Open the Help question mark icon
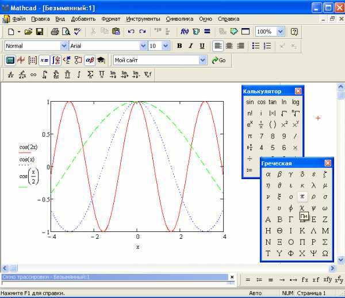345x298 pixels. tap(294, 32)
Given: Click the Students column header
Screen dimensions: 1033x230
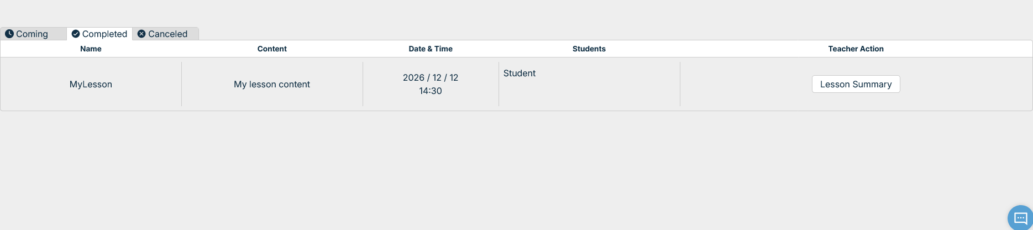Looking at the screenshot, I should coord(589,49).
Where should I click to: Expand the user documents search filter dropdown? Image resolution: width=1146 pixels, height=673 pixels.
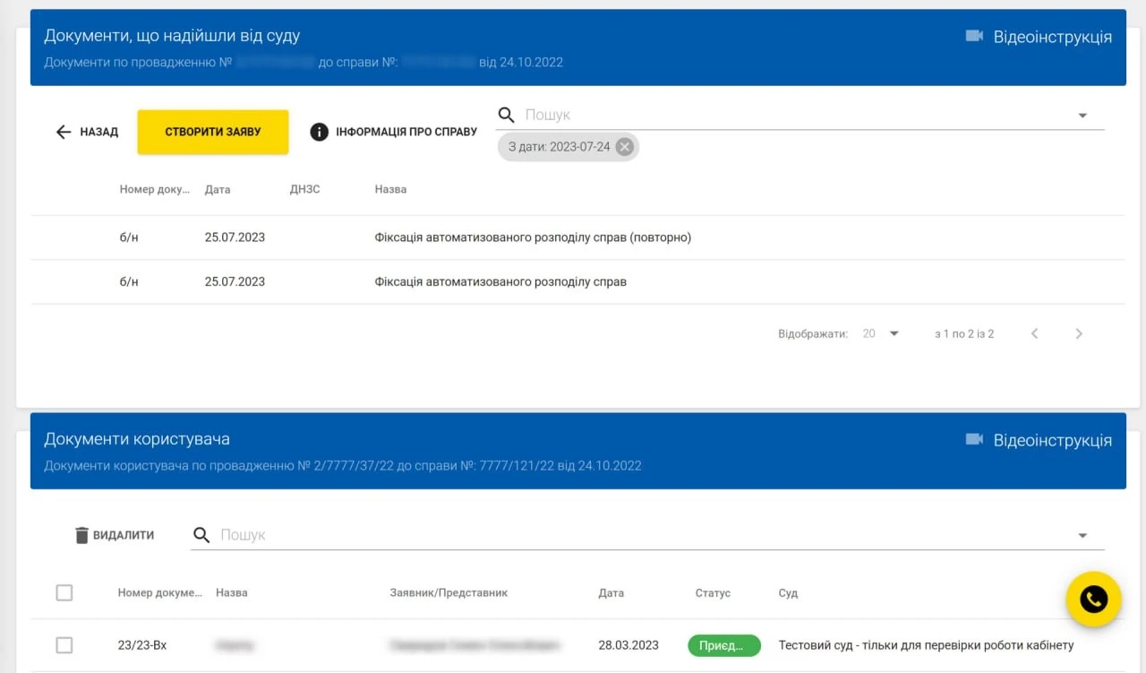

——

§ Problem requirements: Without the pictures, return the records above exactly as written.

§ Your response:
Open the Help question mark icon
345x298 pixels. tap(294, 32)
Given: Click the Students column header
Screen dimensions: 1033x230
Looking at the screenshot, I should coord(589,49).
Where should I click to: Expand the user documents search filter dropdown? Image resolution: width=1146 pixels, height=673 pixels.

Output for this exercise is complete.